» **Data**:
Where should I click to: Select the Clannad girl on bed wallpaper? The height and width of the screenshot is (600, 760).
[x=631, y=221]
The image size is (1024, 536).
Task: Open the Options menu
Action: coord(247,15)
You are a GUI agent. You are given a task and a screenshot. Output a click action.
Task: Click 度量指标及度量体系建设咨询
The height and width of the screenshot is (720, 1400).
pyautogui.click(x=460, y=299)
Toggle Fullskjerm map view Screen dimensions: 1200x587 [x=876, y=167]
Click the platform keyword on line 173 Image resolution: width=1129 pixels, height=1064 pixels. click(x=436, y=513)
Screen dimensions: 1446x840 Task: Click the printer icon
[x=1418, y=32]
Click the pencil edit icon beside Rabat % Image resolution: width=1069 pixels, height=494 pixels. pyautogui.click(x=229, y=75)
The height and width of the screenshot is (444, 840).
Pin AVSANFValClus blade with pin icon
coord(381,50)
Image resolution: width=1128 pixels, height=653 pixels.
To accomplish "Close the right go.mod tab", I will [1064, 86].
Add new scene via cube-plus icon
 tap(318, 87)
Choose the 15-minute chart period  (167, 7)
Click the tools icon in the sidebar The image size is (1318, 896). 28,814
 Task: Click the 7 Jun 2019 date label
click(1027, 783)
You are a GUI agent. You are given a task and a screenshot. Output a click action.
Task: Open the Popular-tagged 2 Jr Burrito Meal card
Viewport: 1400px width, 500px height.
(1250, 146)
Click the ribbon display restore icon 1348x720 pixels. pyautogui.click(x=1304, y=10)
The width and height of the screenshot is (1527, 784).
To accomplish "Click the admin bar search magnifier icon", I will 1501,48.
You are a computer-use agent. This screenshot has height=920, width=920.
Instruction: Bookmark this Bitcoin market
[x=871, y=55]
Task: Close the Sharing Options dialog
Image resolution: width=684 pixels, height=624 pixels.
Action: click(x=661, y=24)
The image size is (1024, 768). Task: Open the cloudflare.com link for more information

» **Activity**: Return the entries above unchanged, starting at the first line and stopping after the line with "Click the platform".

» **Response below**:
Where should I click to: Select the Clannad girl on bed wallpaper? The height and width of the screenshot is (600, 760).
[x=631, y=221]
The image size is (1024, 536).
Task: Open the Options menu
Action: coord(247,15)
You are a GUI agent. You are given a task and a screenshot. Output a click action.
Task: Click 度量指标及度量体系建设咨询
The height and width of the screenshot is (720, 1400).
pyautogui.click(x=460, y=299)
Toggle Fullskjerm map view Screen dimensions: 1200x587 [x=876, y=167]
Click the platform keyword on line 173 Image resolution: width=1129 pixels, height=1064 pixels. click(x=436, y=513)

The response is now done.